──────── Source material ────────

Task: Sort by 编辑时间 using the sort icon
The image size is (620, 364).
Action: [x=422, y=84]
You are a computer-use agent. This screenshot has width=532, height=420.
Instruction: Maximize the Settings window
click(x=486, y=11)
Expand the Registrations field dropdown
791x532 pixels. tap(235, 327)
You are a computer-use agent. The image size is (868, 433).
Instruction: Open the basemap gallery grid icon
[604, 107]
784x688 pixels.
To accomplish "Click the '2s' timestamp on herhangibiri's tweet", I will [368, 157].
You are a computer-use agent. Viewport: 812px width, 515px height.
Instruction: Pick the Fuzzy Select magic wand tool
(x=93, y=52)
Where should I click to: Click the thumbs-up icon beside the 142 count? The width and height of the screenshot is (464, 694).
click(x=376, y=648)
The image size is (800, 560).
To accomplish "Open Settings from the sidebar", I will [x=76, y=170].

────────

▶ [Directions] Each line above that contains "computer" must be copied out.

▶ [Answer space]
You are a computer-use agent. This screenshot has width=532, height=420.
You are a computer-use agent. The image size is (868, 433).
You are a computer-use agent. Viewport: 812px width, 515px height.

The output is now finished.